→ **TRY IT**:
Your job is to transcribe the material exactly. Keep every line.

→ **INPUT**:
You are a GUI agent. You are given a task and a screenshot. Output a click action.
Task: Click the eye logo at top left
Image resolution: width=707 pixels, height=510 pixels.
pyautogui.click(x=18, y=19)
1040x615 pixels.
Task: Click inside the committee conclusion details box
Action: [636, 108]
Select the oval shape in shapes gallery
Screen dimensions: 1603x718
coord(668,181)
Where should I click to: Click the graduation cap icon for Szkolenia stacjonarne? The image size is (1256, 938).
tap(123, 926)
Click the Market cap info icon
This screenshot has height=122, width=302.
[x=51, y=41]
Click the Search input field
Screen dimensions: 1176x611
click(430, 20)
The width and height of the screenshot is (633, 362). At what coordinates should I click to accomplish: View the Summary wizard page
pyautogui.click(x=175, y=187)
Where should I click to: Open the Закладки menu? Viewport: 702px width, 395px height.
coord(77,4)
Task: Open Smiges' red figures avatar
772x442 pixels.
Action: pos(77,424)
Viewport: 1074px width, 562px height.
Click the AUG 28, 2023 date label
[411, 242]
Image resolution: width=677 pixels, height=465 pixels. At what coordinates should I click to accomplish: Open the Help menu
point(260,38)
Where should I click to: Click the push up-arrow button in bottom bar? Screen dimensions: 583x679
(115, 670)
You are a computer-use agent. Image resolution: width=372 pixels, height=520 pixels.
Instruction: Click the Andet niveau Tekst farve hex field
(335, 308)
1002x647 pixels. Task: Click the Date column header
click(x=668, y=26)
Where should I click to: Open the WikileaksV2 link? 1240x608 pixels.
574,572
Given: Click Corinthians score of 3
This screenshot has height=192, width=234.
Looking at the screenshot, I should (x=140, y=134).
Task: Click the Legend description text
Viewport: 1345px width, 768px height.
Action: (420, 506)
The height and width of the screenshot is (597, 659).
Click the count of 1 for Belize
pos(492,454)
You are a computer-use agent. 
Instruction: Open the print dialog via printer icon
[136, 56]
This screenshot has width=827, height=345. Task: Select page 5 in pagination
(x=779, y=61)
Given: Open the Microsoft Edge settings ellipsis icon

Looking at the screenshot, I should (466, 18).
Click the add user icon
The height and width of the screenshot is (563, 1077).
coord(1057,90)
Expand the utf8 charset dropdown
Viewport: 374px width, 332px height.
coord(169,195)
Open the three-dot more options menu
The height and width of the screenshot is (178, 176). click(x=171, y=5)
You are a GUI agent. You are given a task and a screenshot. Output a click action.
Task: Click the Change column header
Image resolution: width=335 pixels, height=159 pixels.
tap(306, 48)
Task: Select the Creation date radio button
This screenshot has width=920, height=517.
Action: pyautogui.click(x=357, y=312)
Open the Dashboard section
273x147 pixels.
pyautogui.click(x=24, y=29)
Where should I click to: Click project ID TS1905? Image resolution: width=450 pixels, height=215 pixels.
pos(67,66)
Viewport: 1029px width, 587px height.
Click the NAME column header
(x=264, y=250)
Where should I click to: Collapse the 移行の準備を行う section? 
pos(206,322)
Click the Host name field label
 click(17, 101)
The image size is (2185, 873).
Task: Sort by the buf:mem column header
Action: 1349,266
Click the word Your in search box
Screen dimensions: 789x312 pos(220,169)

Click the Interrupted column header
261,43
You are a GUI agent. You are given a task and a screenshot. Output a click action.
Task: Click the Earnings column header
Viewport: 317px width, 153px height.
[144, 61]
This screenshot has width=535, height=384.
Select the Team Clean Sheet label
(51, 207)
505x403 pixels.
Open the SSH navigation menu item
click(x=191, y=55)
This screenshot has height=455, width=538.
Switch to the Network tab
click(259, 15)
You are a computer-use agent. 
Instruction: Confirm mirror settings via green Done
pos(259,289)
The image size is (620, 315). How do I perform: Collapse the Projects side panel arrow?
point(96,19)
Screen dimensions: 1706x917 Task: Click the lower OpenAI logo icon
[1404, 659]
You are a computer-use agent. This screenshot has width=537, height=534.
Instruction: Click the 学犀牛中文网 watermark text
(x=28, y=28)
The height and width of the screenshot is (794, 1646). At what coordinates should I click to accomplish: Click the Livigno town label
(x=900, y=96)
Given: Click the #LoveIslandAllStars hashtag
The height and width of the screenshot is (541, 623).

→ **WRITTEN RESPONSE**:
You are a GUI agent. You are given a task and a screenshot. Output a click action.
Task: Click the eye logo at top left
Image resolution: width=707 pixels, height=510 pixels.
pyautogui.click(x=18, y=19)
1040x615 pixels.
Task: Click inside the committee conclusion details box
Action: [636, 108]
Select the oval shape in shapes gallery
Screen dimensions: 1603x718
coord(668,181)
Where should I click to: Click the graduation cap icon for Szkolenia stacjonarne? The image size is (1256, 938).
tap(123, 926)
Click the Market cap info icon
This screenshot has height=122, width=302.
[x=51, y=41]
Click the Search input field
Screen dimensions: 1176x611
click(430, 20)
The width and height of the screenshot is (633, 362). At what coordinates should I click to accomplish: View the Summary wizard page
pyautogui.click(x=175, y=187)
Where should I click to: Open the Закладки menu? Viewport: 702px width, 395px height.
coord(77,4)
Task: Open Smiges' red figures avatar
772x442 pixels.
Action: pos(77,424)
Viewport: 1074px width, 562px height.
Click the AUG 28, 2023 date label
[411, 242]
Image resolution: width=677 pixels, height=465 pixels. At what coordinates should I click to accomplish: Open the Help menu
point(260,38)
Where should I click to: Click the push up-arrow button in bottom bar? Screen dimensions: 583x679
(115, 670)
You are a computer-use agent. Image resolution: width=372 pixels, height=520 pixels.
Instruction: Click the Andet niveau Tekst farve hex field
(335, 308)
1002x647 pixels. Task: Click the Date column header
click(x=668, y=26)
Where should I click to: Open the WikileaksV2 link? 1240x608 pixels.
574,572
Given: Click Corinthians score of 3
This screenshot has height=192, width=234.
Looking at the screenshot, I should (x=140, y=134).
Task: Click the Legend description text
Viewport: 1345px width, 768px height.
Action: (420, 506)
The height and width of the screenshot is (597, 659).
Click the count of 1 for Belize
pos(492,454)
You are a computer-use agent. 
Instruction: Open the print dialog via printer icon
[136, 56]
This screenshot has width=827, height=345. Task: Select page 5 in pagination
(x=779, y=61)
Given: Open the Microsoft Edge settings ellipsis icon

Looking at the screenshot, I should (466, 18).
Click the add user icon
The height and width of the screenshot is (563, 1077).
coord(1057,90)
Expand the utf8 charset dropdown
Viewport: 374px width, 332px height.
coord(169,195)
Open the three-dot more options menu
The height and width of the screenshot is (178, 176). click(x=171, y=5)
You are a GUI agent. You are given a task and a screenshot. Output a click action.
Task: Click the Change column header
Image resolution: width=335 pixels, height=159 pixels.
tap(306, 48)
Task: Select the Creation date radio button
This screenshot has width=920, height=517.
Action: pyautogui.click(x=357, y=312)
Open the Dashboard section
273x147 pixels.
pyautogui.click(x=24, y=29)
Where should I click to: Click project ID TS1905? Image resolution: width=450 pixels, height=215 pixels.
pos(67,66)
Viewport: 1029px width, 587px height.
Click the NAME column header
(x=264, y=250)
Where should I click to: Collapse the 移行の準備を行う section? 
pos(206,322)
Click the Host name field label
 click(17, 101)
The image size is (2185, 873).
Task: Sort by the buf:mem column header
Action: 1349,266
Click the word Your in search box
Screen dimensions: 789x312 pos(220,169)

Click the Interrupted column header
261,43
You are a GUI agent. You are given a task and a screenshot. Output a click action.
Task: Click the Earnings column header
Viewport: 317px width, 153px height.
[144, 61]
This screenshot has width=535, height=384.
Select the Team Clean Sheet label
(51, 207)
505x403 pixels.
Open the SSH navigation menu item
click(x=191, y=55)
This screenshot has height=455, width=538.
Switch to the Network tab
click(259, 15)
You are a computer-use agent. 
Instruction: Confirm mirror settings via green Done
pos(259,289)
The image size is (620, 315). How do I perform: Collapse the Projects side panel arrow?
point(96,19)
Screen dimensions: 1706x917 Task: Click the lower OpenAI logo icon
[1404, 659]
You are a computer-use agent. This screenshot has width=537, height=534.
Instruction: Click the 学犀牛中文网 watermark text
(x=28, y=28)
The height and width of the screenshot is (794, 1646). At what coordinates should I click to accomplish: Click the Livigno town label
(x=900, y=96)
Given: Click the #LoveIslandAllStars hashtag
The height and width of the screenshot is (541, 623).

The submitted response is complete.